> Exercise details
Only the lines holding the string "รถเครนร" are needed; copy each of them from the data.
----- Data extracts
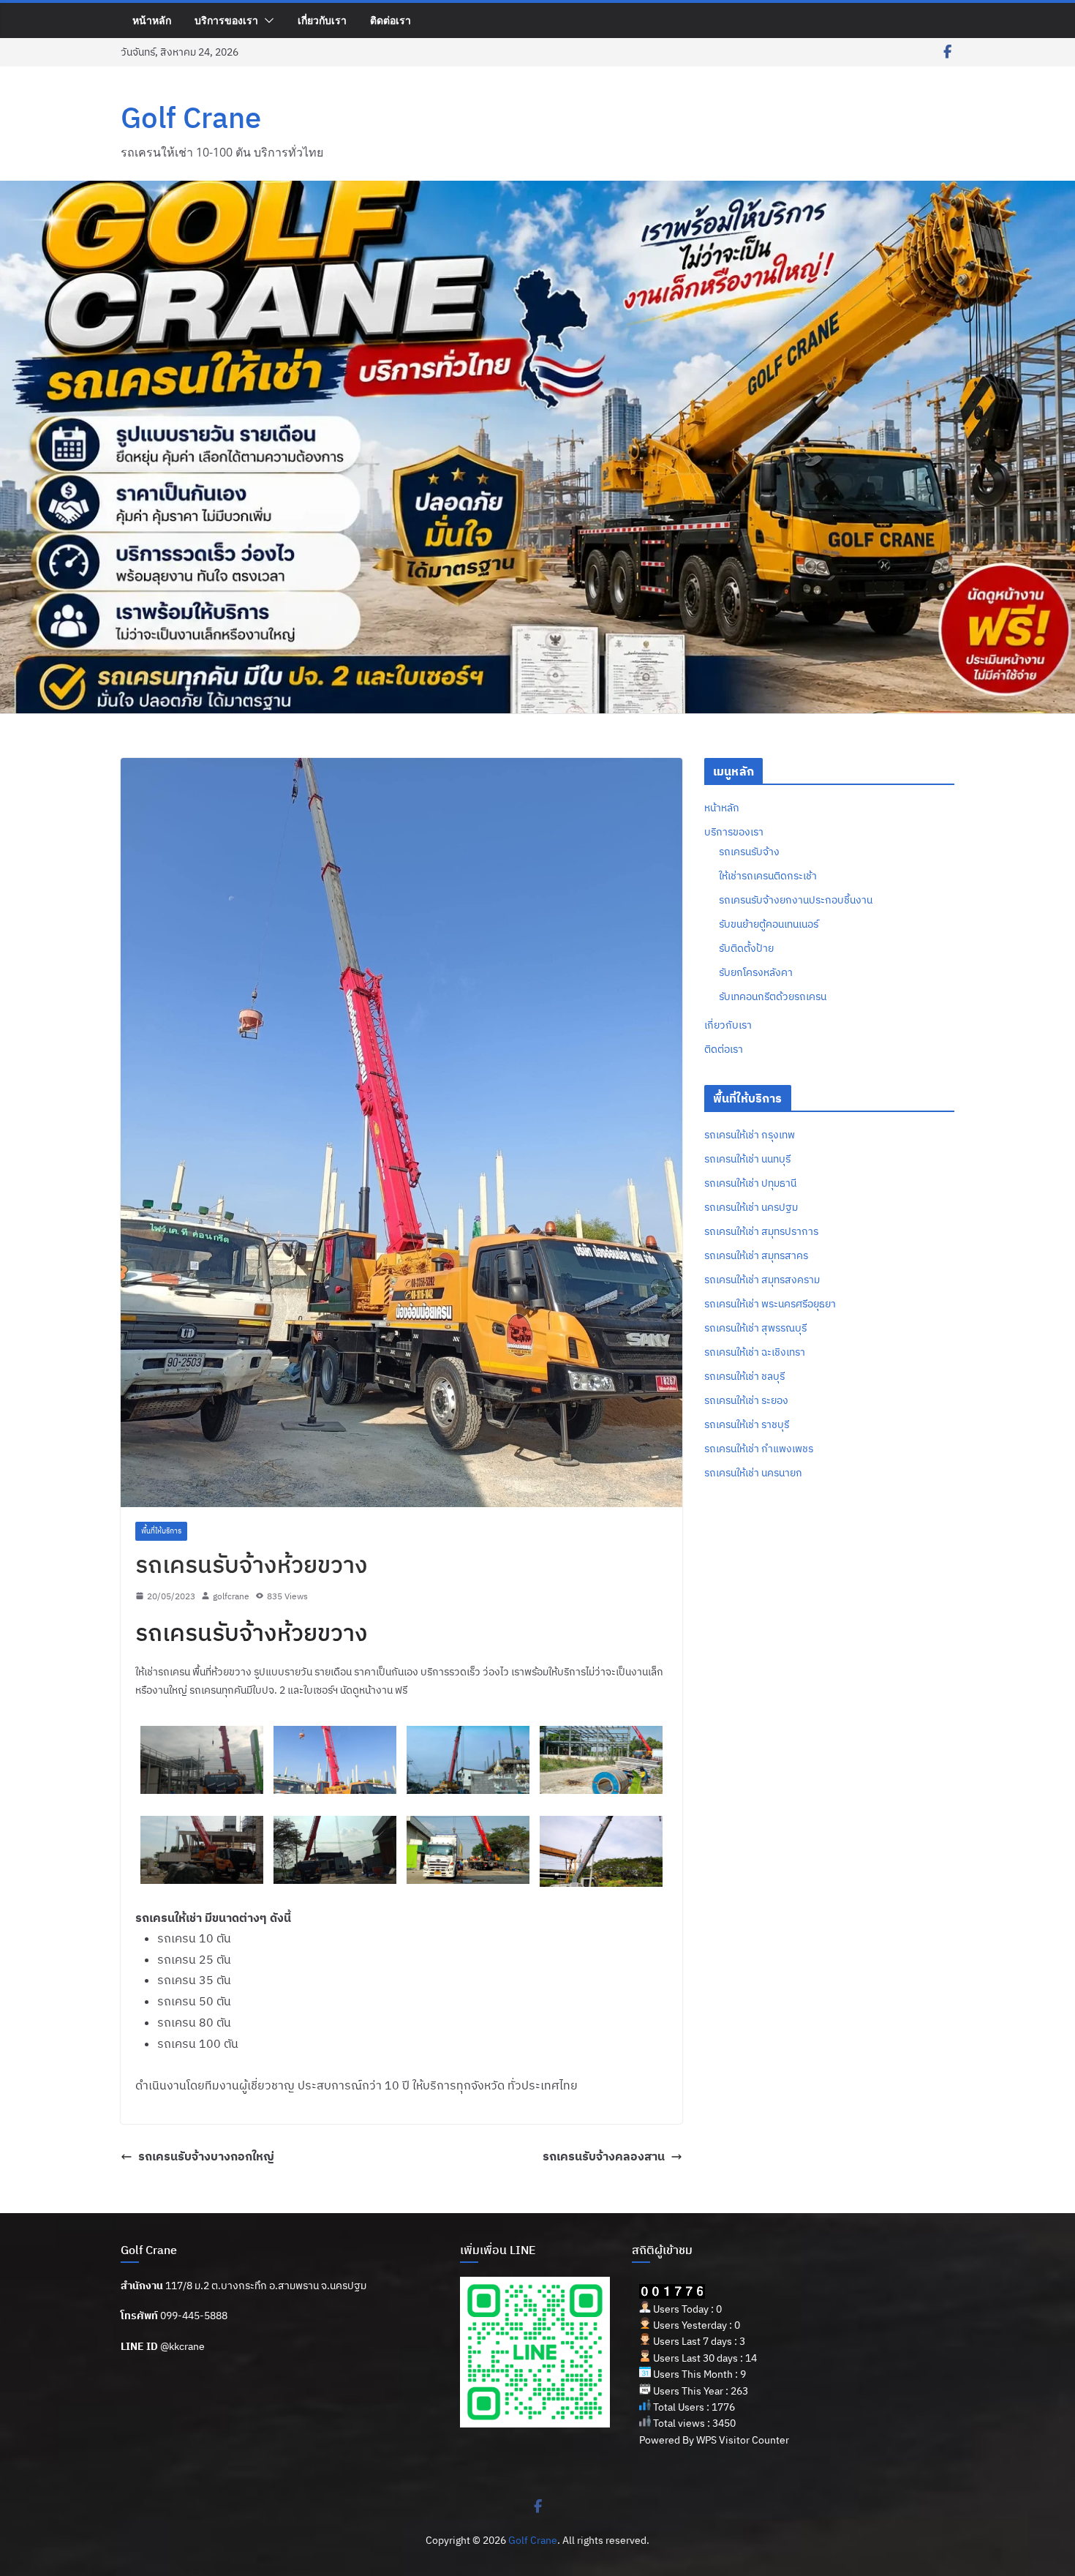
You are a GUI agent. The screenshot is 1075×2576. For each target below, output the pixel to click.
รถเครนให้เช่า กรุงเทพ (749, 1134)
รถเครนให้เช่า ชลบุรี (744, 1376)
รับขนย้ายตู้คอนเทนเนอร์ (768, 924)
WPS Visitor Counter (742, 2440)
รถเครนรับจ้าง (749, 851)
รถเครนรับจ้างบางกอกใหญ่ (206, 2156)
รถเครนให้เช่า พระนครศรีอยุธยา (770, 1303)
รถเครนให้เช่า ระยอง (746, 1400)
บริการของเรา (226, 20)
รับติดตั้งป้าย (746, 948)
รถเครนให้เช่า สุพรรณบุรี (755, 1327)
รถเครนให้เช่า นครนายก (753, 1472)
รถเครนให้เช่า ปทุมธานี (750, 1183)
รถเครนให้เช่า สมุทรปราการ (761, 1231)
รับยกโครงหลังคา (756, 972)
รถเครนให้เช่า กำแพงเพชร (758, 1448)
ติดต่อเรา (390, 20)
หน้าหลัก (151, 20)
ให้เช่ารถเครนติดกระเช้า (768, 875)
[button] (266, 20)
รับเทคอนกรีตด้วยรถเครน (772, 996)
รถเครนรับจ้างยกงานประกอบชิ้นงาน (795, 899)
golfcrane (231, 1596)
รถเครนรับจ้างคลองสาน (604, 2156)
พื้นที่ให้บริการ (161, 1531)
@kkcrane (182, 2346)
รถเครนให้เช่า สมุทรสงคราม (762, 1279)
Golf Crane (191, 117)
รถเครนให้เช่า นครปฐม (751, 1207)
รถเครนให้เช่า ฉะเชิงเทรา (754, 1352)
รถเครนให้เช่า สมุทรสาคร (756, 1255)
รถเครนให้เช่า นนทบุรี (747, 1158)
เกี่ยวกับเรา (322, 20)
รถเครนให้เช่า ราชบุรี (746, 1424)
----------
> Exercise output
รถเครนรับจ้าง (749, 851)
รถเครนรับจ้างบางกอกใหญ่ (206, 2156)
รถเครนรับจ้างยกงานประกอบชิ้นงาน (795, 899)
รถเครนรับจ้างคลองสาน (604, 2156)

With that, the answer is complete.